118 km/73 mi
A few days ago I prided myself on planning out the entire rest of my stay in the US, at that time about 11 days. Here's how many of those days will work out as planned: 3, if I'm lucky. So much for planning ahead.
I was going to go to San Clemente today, but the weather report said 20–30 mile per hour winds, and I knew it would keep me up all night. So that was out. I scrambled to find Warm Showers hosts, but no such luck. However, one Warm Showers wasn't able to host but did give me an idea.
They mentioned that Carlsbad state beach might have discounts for people hiking and biking in. Didn't help with the wind... or did it? In fact, Carlsbad was supposed to have slightly calmer winds. It meant a long day, but I decided it was the best idea. And hey, maybe it would be cheap and I could stay a few days! Yippee! It'd be nice to take a rest and enjoy the ocean.

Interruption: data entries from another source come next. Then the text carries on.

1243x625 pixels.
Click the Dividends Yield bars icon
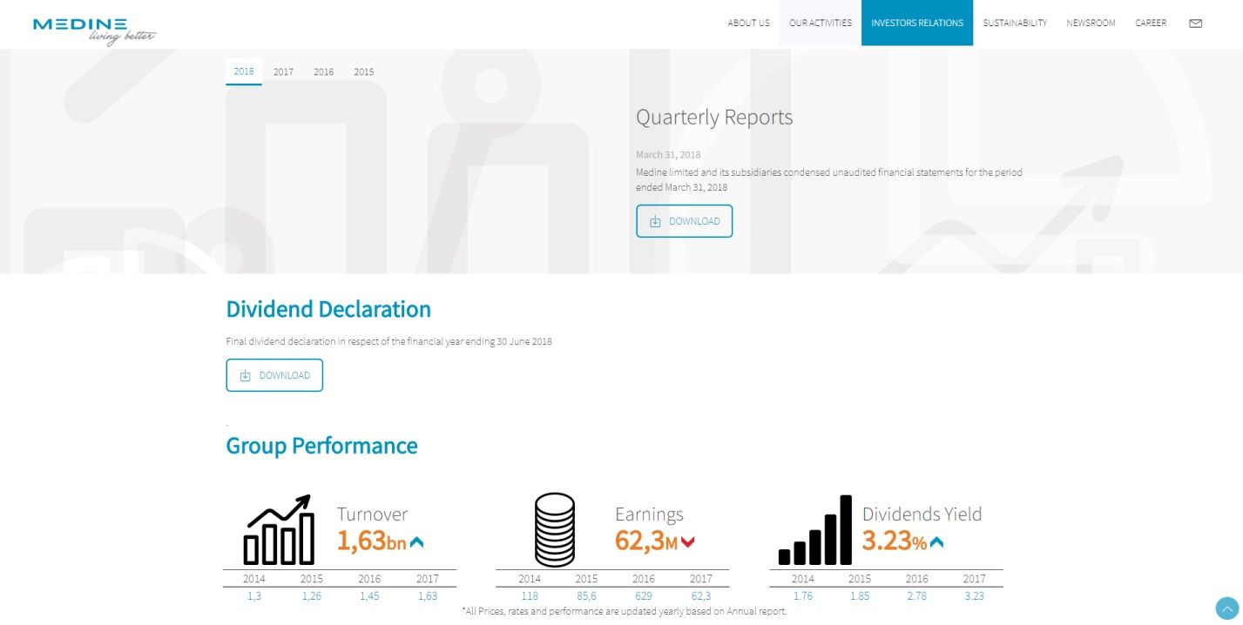[814, 529]
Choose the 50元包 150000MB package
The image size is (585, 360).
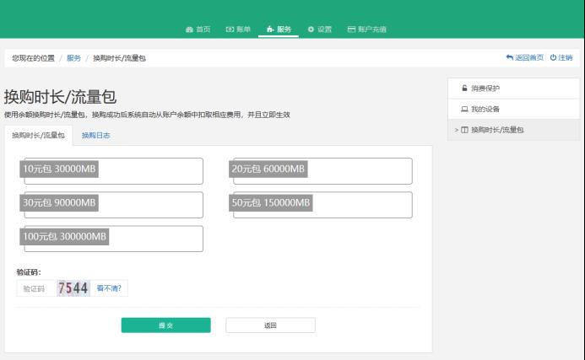pyautogui.click(x=322, y=204)
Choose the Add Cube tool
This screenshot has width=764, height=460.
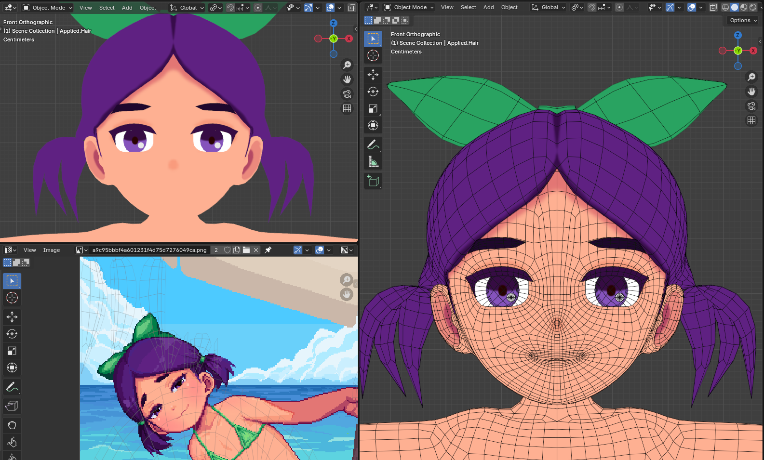point(373,181)
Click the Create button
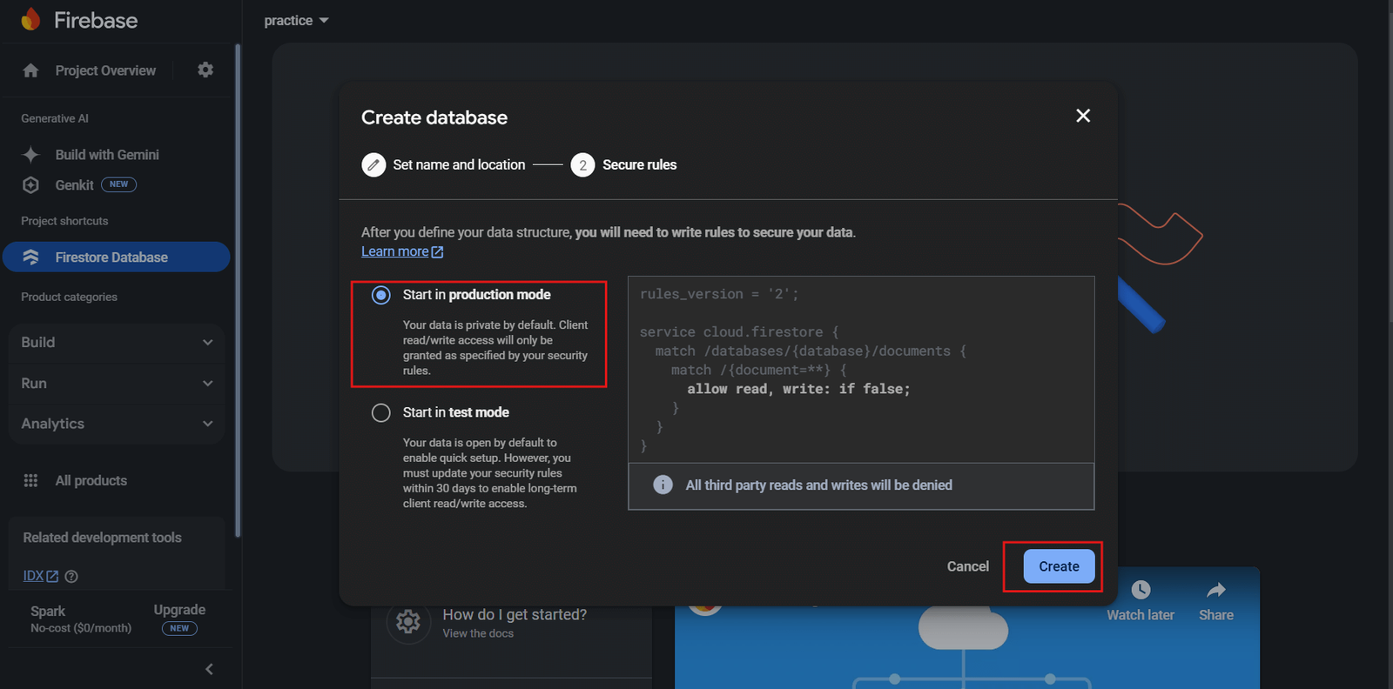This screenshot has height=689, width=1393. (1059, 566)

So I set out for the fabled Pacific Coast Highway, and spent the day (mostly) next to the ocean. It's nice to see it again, spreading out to the horizon. The cities I passed through are pretty famous, too: Laguna Beach, San Clemente, Oceanside.

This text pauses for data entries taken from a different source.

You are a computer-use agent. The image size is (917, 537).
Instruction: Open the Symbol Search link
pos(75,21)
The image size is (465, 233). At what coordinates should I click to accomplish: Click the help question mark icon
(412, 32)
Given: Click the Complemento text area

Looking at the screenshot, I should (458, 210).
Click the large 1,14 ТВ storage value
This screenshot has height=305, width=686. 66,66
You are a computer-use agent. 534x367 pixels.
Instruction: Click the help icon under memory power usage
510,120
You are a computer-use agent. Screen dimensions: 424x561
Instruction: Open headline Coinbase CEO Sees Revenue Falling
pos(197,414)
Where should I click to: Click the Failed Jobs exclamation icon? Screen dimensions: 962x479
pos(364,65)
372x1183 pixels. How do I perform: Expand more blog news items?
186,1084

In Laguna Beach, a young woman in a car called out to me "Welcome to California", then "Welcome to Laguna Beach", I guess realizing I might have come from elsewhere in California. I passed her stopped at a stop light and said "Thank you"; when she passed me again she said "Have fun!" Then she was gone. Later a guy who looked like Ad Rock from the Beastie Boys at 17 said "cool man!" with a big smile as I rode past.

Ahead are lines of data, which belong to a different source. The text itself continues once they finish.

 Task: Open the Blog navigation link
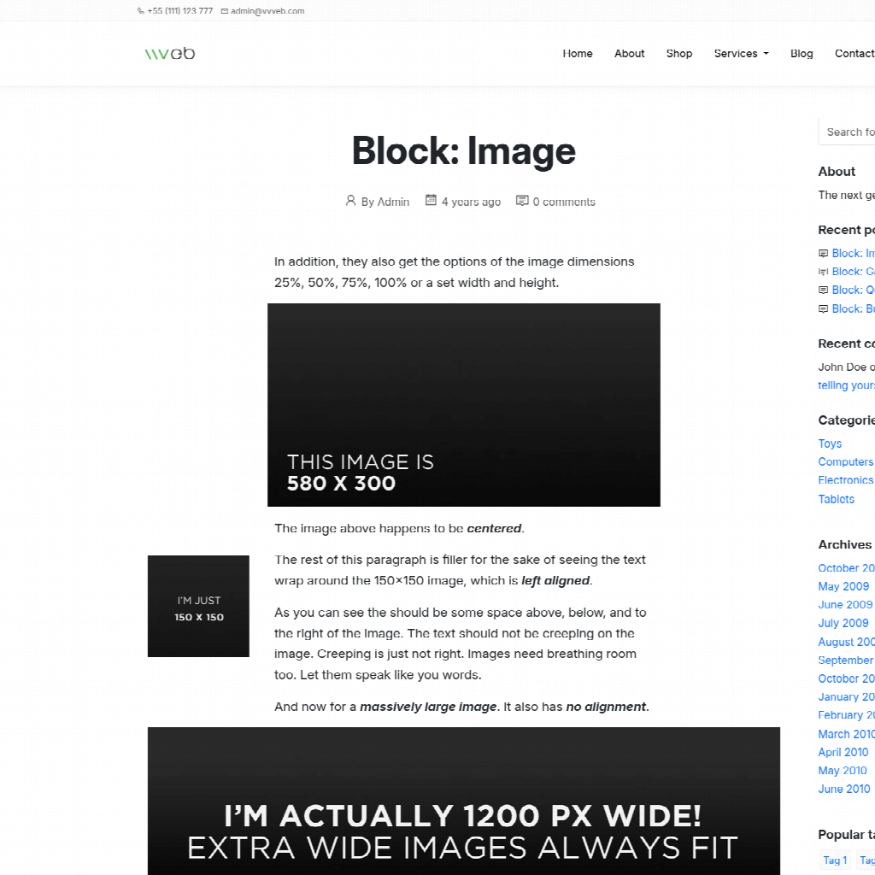[802, 53]
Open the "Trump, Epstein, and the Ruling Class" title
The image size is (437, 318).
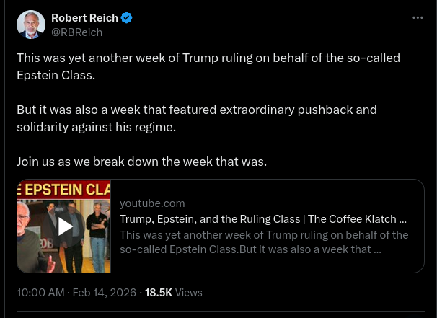click(262, 218)
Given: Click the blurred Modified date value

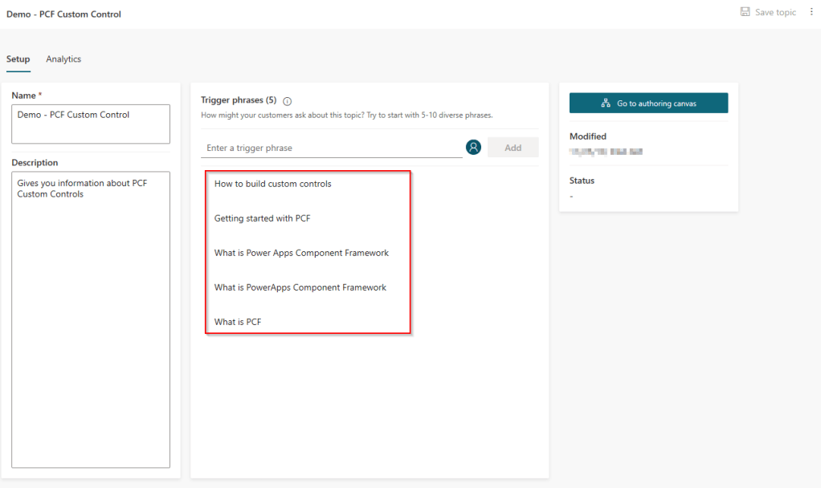Looking at the screenshot, I should point(606,151).
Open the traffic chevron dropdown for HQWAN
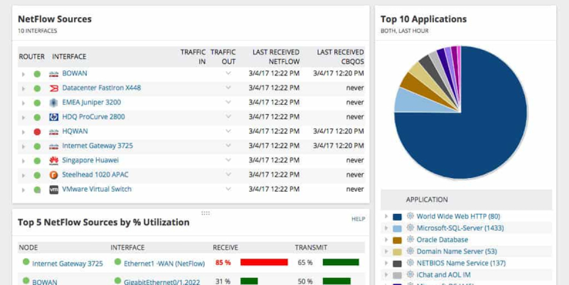 coord(228,131)
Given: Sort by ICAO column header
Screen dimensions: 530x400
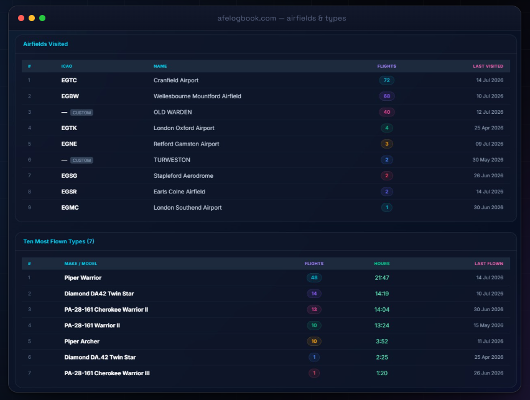Looking at the screenshot, I should click(67, 67).
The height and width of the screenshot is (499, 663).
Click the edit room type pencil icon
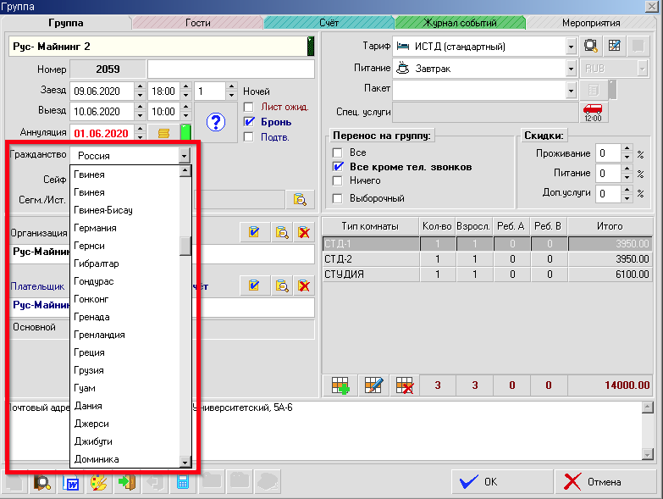373,385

Past San Clemente is Fort Pendleton, a huge military base. Highway 1 merges there with interstate 5, but bicycles have to follow the old highway 1, and unlike the limited-access interstate, this highway meets the base itself. It's very nice because the road is almost entirely given over to bicycles, but there are places where IDs are checked and it feels a bit unsettling. The army man who checked my ID didn't really look at it, just asked where I was going, that day and at the end of my trip for curiosity, I think, not officially.
I sped though the less glamorous towns of Oceanside and Carlsbad, looking for the beach campground. When I reached the campsite, I was shocked at the fee. $35 for a site near the highway, $55 for one near the ocean? What? RVs have really ruined camping. But the guy at the gate said I could stay in a hike and bike spot for $6, and that sounded better. Or not. He realized that it wasn't this camp, but another camp further south (he worked at both) that had hike and bike camps.
I was really tired and hungry, and I felt really despondent that I had to go another seven miles in the dark. But it was worth it for such a cheap campsite, and in the end it really wasn't far.
And indeed, San Elijo campground did have hike and bike sites, and for six bucks! But only for one night, and I have to leave at 9, can't stay in the hike and bike site for another 48 hours. Blah, nothing without a catch.
Encinitas, nearby, is a nice enough town, with a little more character than the other seaside cities I passed through. I'm glad I came down here. The funny thing is, I'm now closer to the Mexican border than to Irvine, where I started the day!